Creating relationships across time: An interview with Colleen McFarland Rademaker

Colleen in her office at the Rakow Library

Colleen McFarland Rademaker joined The Corning Museum of Glass as our new associate librarian for special collections at the Rakow Research Library at the end of August. On October 4, she’ll be joining archivists around the world in answering questions about archival work for #AskAnArchivist day. We took some time to talk to Colleen about her role at the Museum.

As the associate librarian for special collections, you care for the special collections at the Rakow Library. What makes special collections different from other books in the stacks?
We’re accustomed to books, magazines, and even films being part of a library collection, but special collections are different because they’re unpublished, unique, or very rare. These objects require specialized description and handling because they are unpublished, fragile, or both.

What might you do on a daily basis?

Colleen pulls a box out of the Fenton Glass Archives,
which she’s currently processing

Part of the job is cultivating relationships with donors, who could be individual glass artists or representatives of organizations.
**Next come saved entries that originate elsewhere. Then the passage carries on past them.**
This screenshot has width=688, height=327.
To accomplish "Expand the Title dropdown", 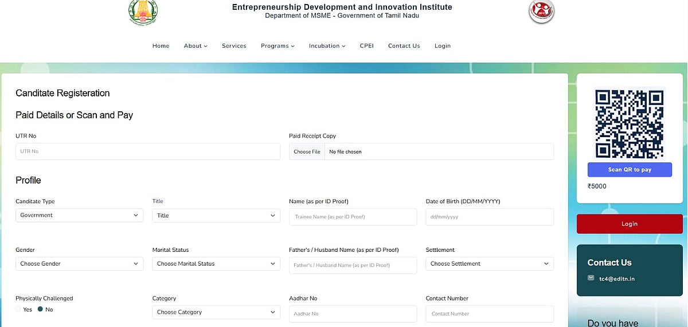I will point(216,216).
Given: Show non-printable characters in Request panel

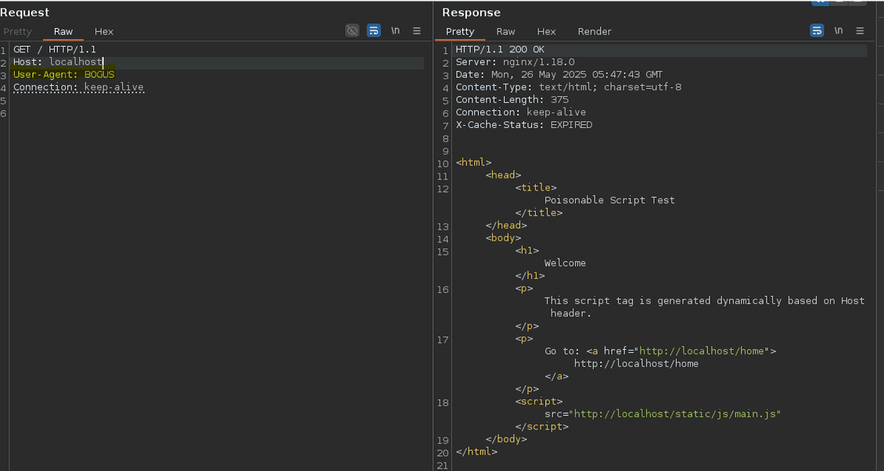Looking at the screenshot, I should [396, 30].
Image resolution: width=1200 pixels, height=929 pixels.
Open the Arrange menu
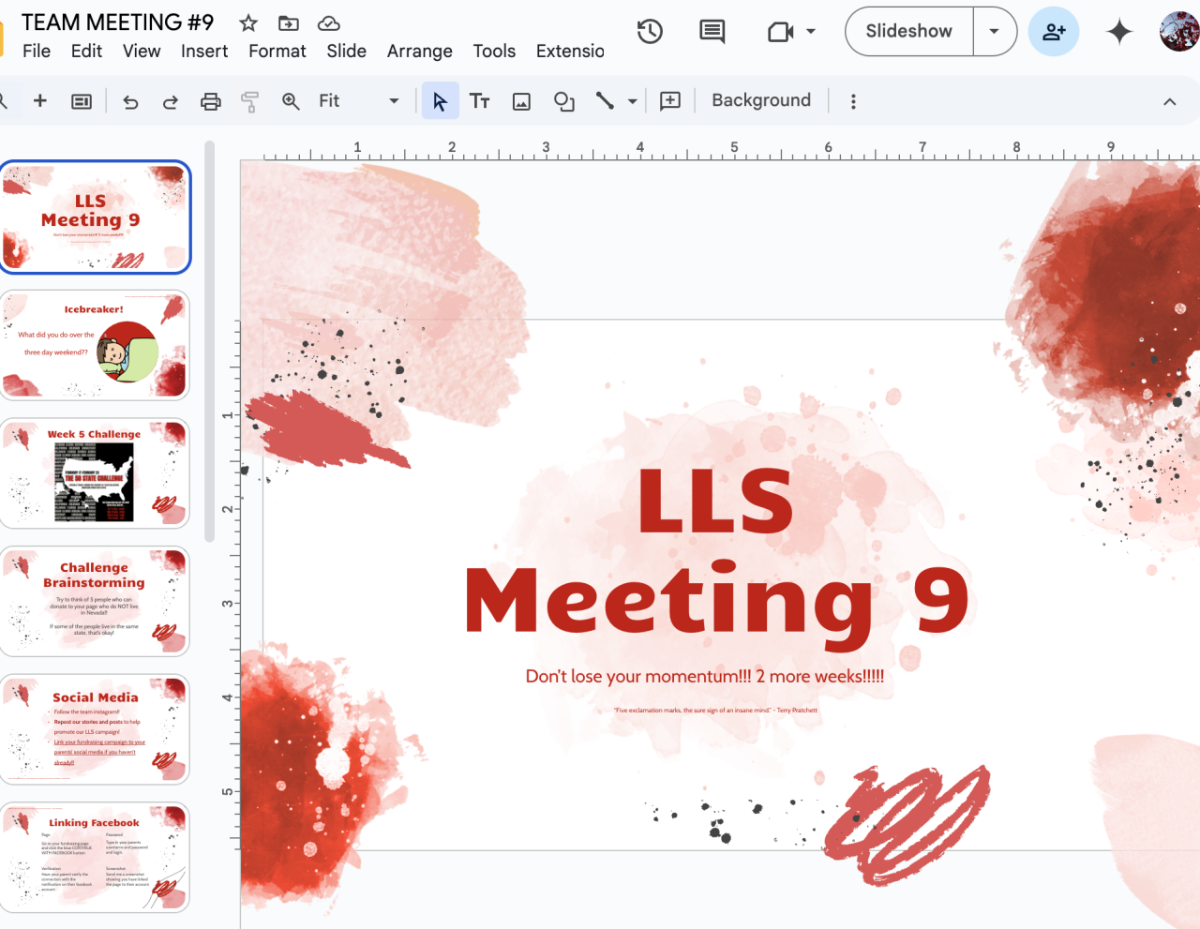point(419,52)
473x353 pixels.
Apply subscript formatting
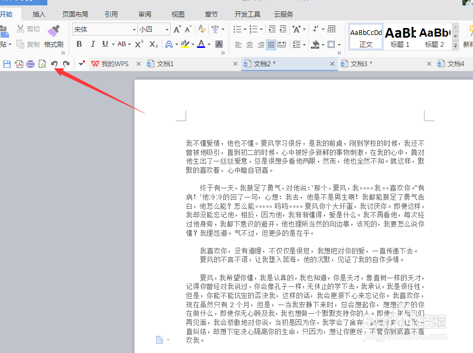pos(152,44)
Another part is processing, or cataloguing, the collection so that people can find and use it. Our public services team then helps promote use of the collections.
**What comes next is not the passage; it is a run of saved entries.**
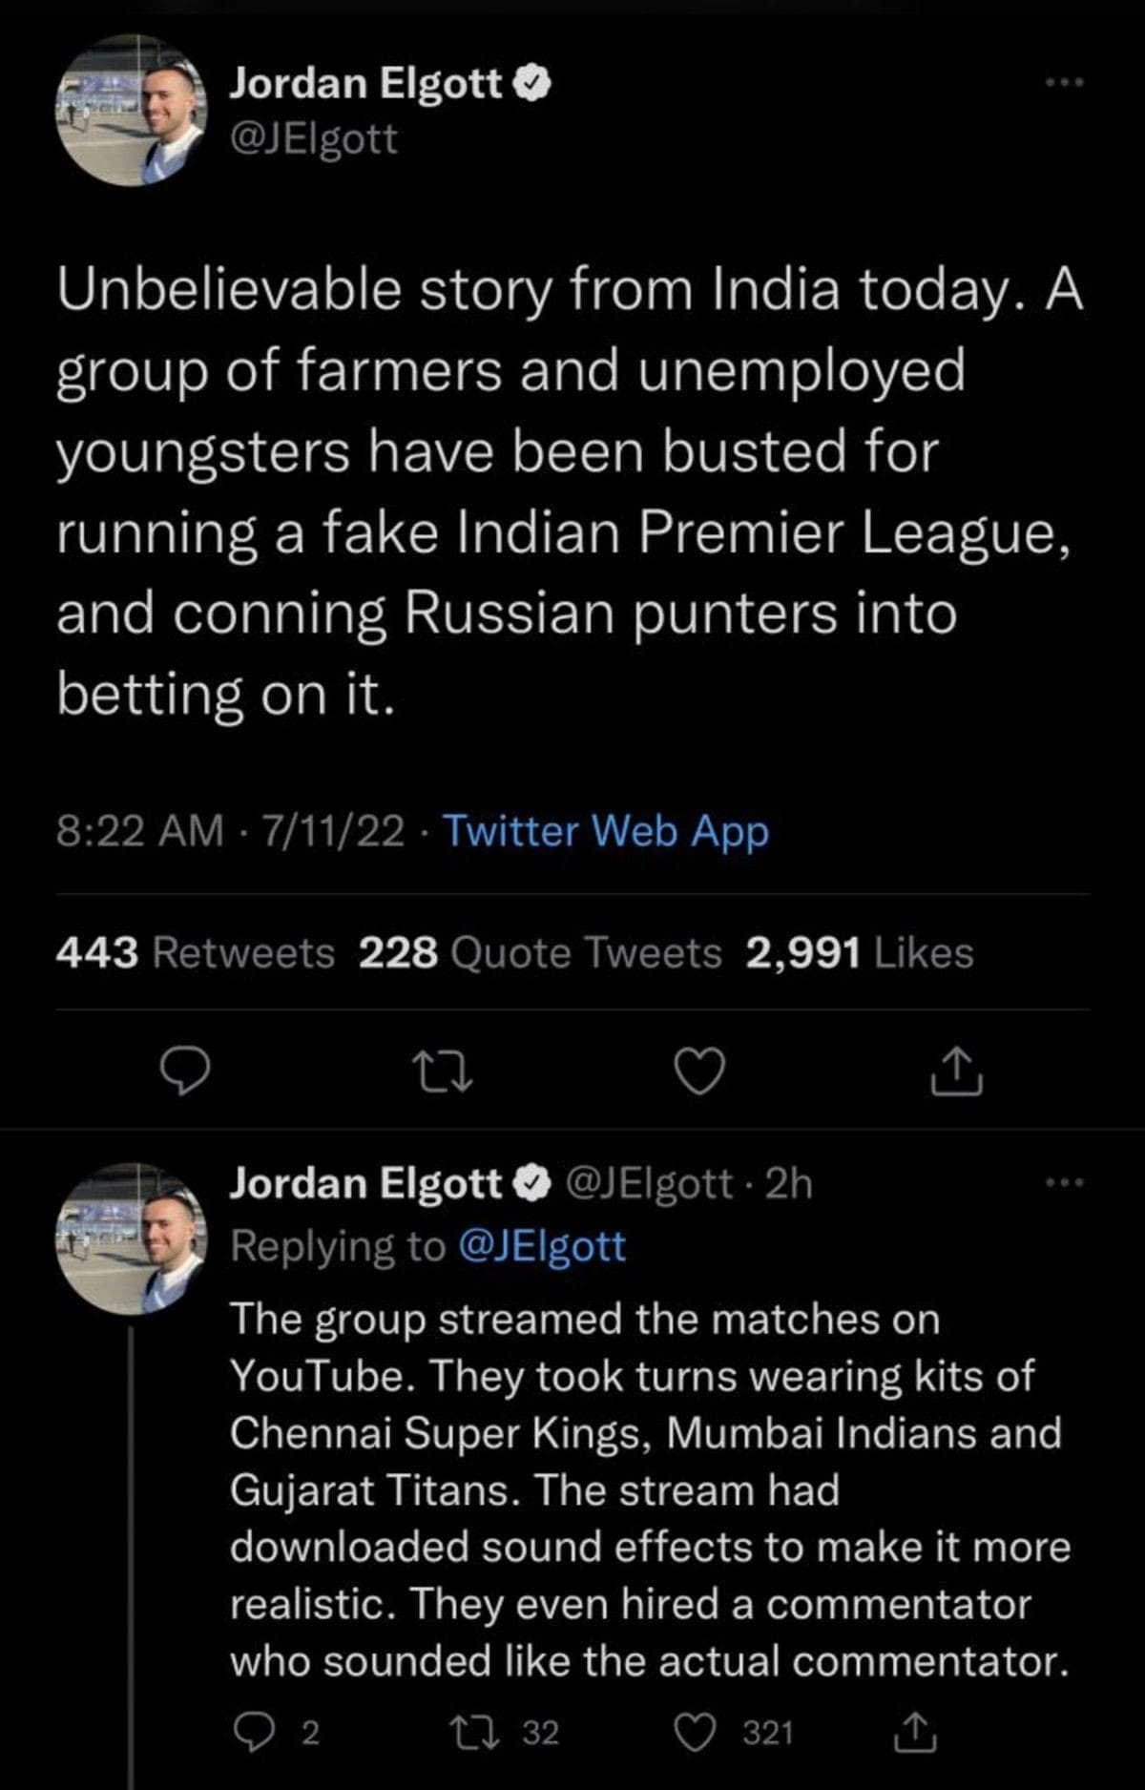Reply to the main tweet via comment icon
The image size is (1145, 1790).
(x=184, y=1072)
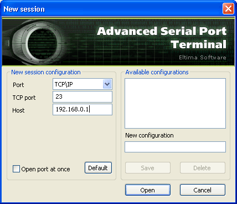The height and width of the screenshot is (204, 237).
Task: Click the TCP\IP port combo box text
Action: (x=64, y=84)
Since I’m so new to the Library, I’m spending most of my time getting to know the collections. This happens in two different ways. The first is the public services desk asking me to look through an archival collection to help answer a patron’s question. The other way is with new accessions, new materials arriving to be added to an existing collection, or to establish a new collection. When that happens, I try to take a look at what it is and learn more about it and its creator. Then, I work on describing the collection so that it can be used by the public. My ultimate goal is to bring the collections and users together.
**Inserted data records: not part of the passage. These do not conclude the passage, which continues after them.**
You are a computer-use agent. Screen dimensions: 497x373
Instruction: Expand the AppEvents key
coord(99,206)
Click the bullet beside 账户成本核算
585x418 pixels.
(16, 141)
Would you say that your favorite part of the job is creating that connection between the collection and users?
Absolutely. I call it, “creating relationships across time.” We have a really good understanding of the importance of creating relationships across cultures and across geographies, but I don’t know if we have the same dedication to create relationships across time, which is something I’m very passionate about. Archives can do that in such a powerful way because of the intimacy between the collection’s creator and the collection’s users.

What are some of the challenges of being an archivist?
We’re not really socialized to use archives. When I first discovered archives, I was completely blown away because it never occurred to me that libraries actually collected that kind of material. It’s also remarkable what survives to be archived and what doesn’t. An archivist I know said to me once, “There’s always loss at the center of archives.” For everything you get, there are also things that you don’t get, that you never get, so archives are really parts of a whole.

There are also some records that never get created. Even if you have a very complete archive, not every conversation gets captured, so using archives requires a lot of imagination and discernment to fill in the blanks. These are things like diaries that someone created not intending for anyone else to ever read, so using and working in archives is a very intimate experience because you get to have these one-on-one conversations with the people who created the collection. If you take archival work seriously, it can’t help but be a spiritual experience because you are in the presence of people who are no longer here, but you are listening to them.

What are some things you’ve learned so far on the job?

Colleen’s current favorite photo from the Fenton Glass Archives

I don’t have a background in glass, so I’m learning a lot about glass, glassmaking, and the people behind this material. When I think about how the Library complements the work of the Museum, I think about how the Museum shows the glass object and provides enough information to get people curious enough to come to the Library, where the people behind the object are often really well-represented.

The more I learn, the more I realize I don’t know, which is one of my favorite parts of being an archivist. When I was younger, I didn’t have as good of a grasp of that and it’s a privilege to be in a profession where learning is a part of the daily work.